_Task instructions_.
Extract the lines from the first line of the records below through the line containing "Given: Expand the chevron beside 账号与安全中心", inclusive, and reproduce them exactly as written.

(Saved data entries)
- - - - - - -
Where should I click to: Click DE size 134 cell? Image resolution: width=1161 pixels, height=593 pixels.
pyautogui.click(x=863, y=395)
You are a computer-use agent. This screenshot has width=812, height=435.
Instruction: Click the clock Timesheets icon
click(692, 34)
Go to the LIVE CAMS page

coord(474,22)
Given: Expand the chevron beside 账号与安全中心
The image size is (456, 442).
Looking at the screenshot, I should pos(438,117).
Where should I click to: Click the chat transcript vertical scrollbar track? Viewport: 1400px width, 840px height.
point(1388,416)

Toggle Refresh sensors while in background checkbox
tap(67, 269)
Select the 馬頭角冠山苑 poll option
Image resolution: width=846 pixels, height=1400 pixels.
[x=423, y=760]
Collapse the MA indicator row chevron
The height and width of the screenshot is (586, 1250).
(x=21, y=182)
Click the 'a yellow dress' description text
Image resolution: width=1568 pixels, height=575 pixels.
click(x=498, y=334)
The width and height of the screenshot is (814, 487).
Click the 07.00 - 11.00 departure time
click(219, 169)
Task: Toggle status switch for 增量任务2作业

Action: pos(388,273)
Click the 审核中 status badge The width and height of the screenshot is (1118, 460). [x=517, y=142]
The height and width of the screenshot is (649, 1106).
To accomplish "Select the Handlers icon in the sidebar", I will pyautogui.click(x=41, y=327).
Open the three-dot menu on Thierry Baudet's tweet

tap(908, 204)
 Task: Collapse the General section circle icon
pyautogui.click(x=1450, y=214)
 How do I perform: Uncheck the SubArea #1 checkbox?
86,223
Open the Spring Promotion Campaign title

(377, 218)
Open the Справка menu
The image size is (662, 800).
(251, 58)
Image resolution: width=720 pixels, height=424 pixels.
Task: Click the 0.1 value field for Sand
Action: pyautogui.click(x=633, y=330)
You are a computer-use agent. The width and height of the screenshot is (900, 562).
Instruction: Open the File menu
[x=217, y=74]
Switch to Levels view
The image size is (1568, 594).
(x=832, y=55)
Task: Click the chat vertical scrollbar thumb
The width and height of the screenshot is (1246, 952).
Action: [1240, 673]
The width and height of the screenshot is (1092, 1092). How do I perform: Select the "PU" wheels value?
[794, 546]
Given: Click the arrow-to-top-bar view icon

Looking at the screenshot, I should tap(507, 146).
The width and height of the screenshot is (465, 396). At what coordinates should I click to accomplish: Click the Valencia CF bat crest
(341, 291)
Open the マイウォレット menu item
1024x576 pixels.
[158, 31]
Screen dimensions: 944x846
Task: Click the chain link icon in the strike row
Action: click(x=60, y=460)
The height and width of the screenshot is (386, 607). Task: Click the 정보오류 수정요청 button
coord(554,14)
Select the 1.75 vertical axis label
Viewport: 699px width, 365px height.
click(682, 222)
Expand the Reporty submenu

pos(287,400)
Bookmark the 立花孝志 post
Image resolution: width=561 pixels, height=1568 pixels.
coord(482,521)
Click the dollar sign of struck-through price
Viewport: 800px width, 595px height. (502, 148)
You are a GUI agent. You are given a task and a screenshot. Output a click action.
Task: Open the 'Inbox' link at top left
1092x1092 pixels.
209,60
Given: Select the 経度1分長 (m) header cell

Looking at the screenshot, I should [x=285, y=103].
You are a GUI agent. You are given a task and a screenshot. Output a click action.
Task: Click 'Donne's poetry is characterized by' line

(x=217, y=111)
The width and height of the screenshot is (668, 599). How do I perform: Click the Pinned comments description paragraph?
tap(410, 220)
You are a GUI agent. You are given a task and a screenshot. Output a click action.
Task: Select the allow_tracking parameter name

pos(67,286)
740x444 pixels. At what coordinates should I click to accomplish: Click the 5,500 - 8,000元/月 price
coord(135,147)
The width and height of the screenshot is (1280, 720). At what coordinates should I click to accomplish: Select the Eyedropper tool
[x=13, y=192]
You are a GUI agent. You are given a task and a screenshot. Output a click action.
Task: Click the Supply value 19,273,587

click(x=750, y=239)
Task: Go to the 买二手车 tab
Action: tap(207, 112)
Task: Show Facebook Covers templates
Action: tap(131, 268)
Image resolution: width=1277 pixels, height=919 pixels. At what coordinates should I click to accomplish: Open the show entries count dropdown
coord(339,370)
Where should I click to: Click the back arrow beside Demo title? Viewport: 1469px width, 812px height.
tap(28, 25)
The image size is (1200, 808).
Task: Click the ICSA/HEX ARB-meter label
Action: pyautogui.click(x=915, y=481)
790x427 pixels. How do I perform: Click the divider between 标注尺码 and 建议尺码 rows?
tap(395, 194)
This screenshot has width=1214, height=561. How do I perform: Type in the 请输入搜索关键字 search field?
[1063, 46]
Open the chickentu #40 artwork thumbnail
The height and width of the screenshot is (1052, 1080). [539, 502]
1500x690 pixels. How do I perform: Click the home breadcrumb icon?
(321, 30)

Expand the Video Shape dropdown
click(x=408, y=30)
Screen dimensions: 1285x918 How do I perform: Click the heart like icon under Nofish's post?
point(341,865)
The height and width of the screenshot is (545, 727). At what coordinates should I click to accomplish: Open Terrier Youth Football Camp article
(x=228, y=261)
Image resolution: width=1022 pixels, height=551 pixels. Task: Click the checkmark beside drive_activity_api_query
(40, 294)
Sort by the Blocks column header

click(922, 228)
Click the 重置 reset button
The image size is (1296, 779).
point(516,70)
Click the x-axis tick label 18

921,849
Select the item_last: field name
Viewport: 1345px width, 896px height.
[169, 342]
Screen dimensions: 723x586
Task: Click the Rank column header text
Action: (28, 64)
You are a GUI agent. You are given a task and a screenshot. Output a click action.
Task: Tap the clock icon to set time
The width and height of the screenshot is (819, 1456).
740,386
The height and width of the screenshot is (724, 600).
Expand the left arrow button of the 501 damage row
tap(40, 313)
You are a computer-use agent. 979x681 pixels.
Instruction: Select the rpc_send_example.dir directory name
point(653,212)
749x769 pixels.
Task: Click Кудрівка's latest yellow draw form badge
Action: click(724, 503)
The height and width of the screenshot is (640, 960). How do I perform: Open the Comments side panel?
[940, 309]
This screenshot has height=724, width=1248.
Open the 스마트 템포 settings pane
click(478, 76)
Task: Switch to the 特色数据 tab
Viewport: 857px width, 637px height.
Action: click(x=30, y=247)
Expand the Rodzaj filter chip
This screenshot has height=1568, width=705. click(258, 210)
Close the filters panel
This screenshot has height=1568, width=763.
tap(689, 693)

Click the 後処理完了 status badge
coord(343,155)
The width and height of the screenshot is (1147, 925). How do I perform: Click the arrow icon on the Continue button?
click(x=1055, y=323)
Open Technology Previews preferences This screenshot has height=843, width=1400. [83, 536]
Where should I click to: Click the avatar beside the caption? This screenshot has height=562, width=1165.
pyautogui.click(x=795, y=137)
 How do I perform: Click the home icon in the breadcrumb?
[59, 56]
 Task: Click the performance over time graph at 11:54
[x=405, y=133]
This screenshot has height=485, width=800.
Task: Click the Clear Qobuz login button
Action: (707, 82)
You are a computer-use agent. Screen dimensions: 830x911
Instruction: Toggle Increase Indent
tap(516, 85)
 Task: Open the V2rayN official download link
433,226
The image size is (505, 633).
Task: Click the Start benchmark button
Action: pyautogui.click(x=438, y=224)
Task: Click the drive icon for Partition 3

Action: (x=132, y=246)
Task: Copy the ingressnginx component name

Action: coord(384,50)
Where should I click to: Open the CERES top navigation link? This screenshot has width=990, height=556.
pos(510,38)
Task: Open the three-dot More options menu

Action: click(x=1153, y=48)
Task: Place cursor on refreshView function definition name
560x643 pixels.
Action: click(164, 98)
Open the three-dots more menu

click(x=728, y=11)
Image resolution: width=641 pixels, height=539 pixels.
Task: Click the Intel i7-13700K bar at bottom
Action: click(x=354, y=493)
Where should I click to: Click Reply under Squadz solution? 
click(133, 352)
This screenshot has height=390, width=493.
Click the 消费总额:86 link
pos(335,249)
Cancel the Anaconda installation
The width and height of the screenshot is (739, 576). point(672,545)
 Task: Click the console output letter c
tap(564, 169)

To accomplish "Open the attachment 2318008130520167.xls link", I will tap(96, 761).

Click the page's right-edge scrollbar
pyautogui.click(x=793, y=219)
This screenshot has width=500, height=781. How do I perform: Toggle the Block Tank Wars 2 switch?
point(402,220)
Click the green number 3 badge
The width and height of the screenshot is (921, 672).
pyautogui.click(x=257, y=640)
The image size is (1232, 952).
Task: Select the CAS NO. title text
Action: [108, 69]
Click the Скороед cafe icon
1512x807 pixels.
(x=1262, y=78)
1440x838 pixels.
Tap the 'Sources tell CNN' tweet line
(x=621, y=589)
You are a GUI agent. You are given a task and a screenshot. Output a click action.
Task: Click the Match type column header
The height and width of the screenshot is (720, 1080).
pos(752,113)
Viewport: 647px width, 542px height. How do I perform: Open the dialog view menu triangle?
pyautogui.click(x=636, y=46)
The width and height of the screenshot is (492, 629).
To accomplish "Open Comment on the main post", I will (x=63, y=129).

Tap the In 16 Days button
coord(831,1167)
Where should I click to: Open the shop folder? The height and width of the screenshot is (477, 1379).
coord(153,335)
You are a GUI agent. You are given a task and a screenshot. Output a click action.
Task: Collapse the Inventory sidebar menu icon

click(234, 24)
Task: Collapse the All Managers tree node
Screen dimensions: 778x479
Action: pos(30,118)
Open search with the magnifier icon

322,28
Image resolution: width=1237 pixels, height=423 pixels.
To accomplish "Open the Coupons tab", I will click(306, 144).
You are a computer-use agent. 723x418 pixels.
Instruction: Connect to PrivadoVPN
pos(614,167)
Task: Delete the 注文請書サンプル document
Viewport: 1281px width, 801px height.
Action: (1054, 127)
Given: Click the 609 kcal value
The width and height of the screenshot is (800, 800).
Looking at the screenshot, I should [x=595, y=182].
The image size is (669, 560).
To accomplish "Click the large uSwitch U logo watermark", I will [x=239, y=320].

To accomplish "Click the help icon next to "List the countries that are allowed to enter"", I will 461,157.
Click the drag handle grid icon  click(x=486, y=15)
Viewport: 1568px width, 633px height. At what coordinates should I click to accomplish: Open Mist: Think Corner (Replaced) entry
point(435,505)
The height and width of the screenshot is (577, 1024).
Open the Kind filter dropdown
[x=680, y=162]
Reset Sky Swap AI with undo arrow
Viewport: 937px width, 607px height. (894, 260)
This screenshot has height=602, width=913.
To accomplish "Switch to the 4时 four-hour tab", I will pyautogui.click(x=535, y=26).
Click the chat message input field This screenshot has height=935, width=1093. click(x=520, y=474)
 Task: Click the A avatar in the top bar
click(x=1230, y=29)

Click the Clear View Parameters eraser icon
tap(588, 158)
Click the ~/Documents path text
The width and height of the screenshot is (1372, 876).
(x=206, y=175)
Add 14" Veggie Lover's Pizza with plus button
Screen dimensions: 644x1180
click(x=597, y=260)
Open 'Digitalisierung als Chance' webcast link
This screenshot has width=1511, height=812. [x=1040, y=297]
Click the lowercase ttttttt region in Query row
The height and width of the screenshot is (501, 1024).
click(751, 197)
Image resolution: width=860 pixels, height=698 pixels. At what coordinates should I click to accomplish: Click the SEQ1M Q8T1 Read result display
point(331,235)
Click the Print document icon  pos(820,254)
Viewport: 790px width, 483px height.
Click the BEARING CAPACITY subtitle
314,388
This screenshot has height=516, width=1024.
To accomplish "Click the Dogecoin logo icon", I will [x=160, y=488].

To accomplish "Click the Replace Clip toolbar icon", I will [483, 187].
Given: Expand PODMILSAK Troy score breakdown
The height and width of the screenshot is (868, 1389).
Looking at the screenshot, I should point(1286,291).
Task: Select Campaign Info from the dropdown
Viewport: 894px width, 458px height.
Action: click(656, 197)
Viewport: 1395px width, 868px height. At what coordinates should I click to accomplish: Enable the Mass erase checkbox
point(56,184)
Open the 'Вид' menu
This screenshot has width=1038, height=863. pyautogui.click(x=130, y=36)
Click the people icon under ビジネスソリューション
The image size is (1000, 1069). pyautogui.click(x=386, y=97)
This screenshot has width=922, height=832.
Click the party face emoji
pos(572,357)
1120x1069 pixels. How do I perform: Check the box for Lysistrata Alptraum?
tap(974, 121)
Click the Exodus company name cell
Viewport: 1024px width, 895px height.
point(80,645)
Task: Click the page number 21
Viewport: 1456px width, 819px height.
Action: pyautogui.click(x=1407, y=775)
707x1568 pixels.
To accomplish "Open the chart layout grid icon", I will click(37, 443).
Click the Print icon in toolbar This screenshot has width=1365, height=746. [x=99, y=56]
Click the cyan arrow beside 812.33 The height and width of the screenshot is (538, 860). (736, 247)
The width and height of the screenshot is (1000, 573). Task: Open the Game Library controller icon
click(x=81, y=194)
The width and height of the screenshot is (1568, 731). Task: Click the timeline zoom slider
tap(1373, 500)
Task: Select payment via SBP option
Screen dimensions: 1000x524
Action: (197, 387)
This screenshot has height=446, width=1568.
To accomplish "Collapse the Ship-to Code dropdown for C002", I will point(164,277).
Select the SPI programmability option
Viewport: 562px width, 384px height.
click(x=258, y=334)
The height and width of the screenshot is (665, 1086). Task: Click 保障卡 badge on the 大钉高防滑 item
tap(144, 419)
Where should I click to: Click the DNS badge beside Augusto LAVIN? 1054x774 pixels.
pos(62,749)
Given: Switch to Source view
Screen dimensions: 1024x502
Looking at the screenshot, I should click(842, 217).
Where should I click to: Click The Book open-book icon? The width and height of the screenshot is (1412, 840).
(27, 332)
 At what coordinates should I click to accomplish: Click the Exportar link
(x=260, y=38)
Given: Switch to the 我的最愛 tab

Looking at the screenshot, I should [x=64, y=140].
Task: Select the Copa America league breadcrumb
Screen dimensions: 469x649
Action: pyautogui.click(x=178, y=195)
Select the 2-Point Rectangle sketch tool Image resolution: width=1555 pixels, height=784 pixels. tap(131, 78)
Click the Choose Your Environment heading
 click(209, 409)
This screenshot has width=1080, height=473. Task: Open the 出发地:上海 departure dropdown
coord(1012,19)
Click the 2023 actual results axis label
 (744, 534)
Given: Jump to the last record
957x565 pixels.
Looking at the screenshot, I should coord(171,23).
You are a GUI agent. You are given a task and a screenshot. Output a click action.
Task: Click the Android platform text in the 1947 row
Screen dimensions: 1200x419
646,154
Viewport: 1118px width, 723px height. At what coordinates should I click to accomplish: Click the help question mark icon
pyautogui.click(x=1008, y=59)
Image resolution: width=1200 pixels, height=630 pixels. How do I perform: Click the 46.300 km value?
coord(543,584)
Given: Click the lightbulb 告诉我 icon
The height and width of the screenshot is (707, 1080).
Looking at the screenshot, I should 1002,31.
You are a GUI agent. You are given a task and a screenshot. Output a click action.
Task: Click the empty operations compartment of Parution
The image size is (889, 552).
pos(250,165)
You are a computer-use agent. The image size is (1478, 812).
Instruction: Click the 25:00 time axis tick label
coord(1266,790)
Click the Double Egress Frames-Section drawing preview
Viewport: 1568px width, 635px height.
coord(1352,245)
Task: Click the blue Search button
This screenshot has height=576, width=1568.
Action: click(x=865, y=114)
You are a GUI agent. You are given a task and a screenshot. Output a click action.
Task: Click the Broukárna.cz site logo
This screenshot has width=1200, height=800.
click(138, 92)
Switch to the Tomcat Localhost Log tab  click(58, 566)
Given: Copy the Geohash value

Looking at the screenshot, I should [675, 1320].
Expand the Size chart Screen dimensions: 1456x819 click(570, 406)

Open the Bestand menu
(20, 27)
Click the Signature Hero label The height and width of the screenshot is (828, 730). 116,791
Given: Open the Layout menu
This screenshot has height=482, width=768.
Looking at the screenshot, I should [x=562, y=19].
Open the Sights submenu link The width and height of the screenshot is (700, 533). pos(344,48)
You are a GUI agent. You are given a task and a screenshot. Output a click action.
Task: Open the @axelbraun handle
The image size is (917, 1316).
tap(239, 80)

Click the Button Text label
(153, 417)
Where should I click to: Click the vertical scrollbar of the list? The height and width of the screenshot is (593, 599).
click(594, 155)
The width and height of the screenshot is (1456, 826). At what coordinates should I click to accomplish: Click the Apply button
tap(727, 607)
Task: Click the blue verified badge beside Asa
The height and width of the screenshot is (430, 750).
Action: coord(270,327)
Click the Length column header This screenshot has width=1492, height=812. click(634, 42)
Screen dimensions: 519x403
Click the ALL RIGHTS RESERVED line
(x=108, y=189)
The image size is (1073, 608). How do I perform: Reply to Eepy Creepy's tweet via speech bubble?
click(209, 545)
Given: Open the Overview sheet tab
- - - - - - -
_Final answer_.
Where should I click to: Click DE size 134 cell? Image resolution: width=1161 pixels, height=593 pixels.
pyautogui.click(x=863, y=395)
You are a computer-use agent. This screenshot has width=812, height=435.
Instruction: Click the clock Timesheets icon
click(692, 34)
Go to the LIVE CAMS page

coord(474,22)
Given: Expand the chevron beside 账号与安全中心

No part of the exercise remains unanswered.